I am familiar with the essential aspects of Bioconductor software management, including:

[x] The 'devel' branch for new packages and features.
[x] The stable 'release' branch, made available every six months, for bug fixes.
[x] Bioconductor version control using Subversion (optionally via GitHub).

For help with submitting your package, please subscribe and post questions to the bioc-devel mailing list.

bioc-issue-bot commented 7 years ago

Hi @jaspershen

Thanks for submitting your package. We are taking a quick look at it and you will hear back from us soon.

The DESCRIPTION file for this package is:

Package: MetCleaning
Type: Package
Title: MetCleaning
Version: 1.1.0
Date: 2016-12-13
Author: Xiaotao Shen, Zhengjiang Zhu
Maintainer: Xiaotao Shen<shenxt@sioc.ac.cn>
Description: Automatic and integrated tool for data cleaning and statistical analysis of large scale MS-based metabolomics data.
LazyData: true
Depends: R (>= 2.10)
Imports:
    ggplot2,
    pcaMethods,
    impute,
    missForest,
    scatterplot3d,
    pheatmap,
    beeswarm,
    ellipse,
    pls,
    plsdepot,
    pROC,
    e1071,
    snow,
    methods,
    pathifier,
    xlsx,
    graphics,
    grDevices,
    utils
License: GPL-2 | file LICENSE
URL: https://github.com/jaspershen/MetCleaning
RoxygenNote: 5.0.1
Suggests: knitr,
    rmarkdown
VignetteBuilder: knitr
Note:

bioc-issue-bot commented 7 years ago

Your package has been approved for building.
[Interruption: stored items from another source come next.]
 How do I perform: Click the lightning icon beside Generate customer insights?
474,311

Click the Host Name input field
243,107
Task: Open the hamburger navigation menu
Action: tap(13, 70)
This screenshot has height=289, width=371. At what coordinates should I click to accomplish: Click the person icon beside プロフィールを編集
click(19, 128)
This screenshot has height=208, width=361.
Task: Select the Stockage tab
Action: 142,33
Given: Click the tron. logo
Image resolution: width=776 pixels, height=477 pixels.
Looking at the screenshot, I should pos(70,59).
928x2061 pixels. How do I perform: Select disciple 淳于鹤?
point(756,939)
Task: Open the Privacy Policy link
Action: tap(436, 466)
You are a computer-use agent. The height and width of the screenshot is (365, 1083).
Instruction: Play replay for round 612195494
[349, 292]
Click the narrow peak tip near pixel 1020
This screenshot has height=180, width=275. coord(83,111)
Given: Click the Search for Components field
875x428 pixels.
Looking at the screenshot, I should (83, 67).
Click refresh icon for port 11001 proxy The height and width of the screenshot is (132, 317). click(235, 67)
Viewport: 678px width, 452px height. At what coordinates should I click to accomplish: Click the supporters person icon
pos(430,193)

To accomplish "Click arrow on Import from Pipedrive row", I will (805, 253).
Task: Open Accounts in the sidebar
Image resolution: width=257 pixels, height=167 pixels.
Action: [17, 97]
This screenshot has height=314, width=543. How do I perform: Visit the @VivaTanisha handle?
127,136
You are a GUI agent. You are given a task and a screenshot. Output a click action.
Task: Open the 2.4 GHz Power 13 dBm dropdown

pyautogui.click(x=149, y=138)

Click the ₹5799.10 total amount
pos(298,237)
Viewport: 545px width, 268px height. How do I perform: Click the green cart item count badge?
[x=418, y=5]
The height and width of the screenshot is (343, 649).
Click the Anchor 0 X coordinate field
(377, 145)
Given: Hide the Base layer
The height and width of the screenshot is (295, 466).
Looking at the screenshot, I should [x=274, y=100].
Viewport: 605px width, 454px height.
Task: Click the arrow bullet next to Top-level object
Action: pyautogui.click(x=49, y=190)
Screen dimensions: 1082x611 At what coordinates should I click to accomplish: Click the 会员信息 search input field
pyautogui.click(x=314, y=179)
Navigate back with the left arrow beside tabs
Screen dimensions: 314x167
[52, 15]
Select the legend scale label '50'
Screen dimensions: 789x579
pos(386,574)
Your package is now submitted to our queue.

IMPORTANT: Please read the instructions for setting up a push hook on your repository, or further changes to your repository will NOT trigger a new build.

bioc-issue-bot commented 7 years ago

Dear Package contributor,

This is the automated single package builder at bioconductor.org.

Your package has been built on Linux, Mac, and Windows.

On one or more platforms, the build results were: "ERROR". This may mean there is a problem with the package that you need to fix. Or it may mean that there is a problem with the build system itself.

Please see the following build report for more details:

http://bioconductor.org/spb_reports/MetCleaning_buildreport_20161228154513.html

jaspershen commented 7 years ago

Hi LiNk-NY, thank you for reviewing my package. I have revised the most of the errors and warnings in the package. However, in my local computer (win10), I can't run BiocCheck. So I don't know whether the errors and warnings have been removed. Thanks.

lawremi commented 7 years ago

The diagram in your vignette shows data potentially coming from xcms, but through a CSV file. Since xcms is a Bioconductor package, why not accept xcms data structures, and perhaps data structures from other packages, as there is a mature ecosystem?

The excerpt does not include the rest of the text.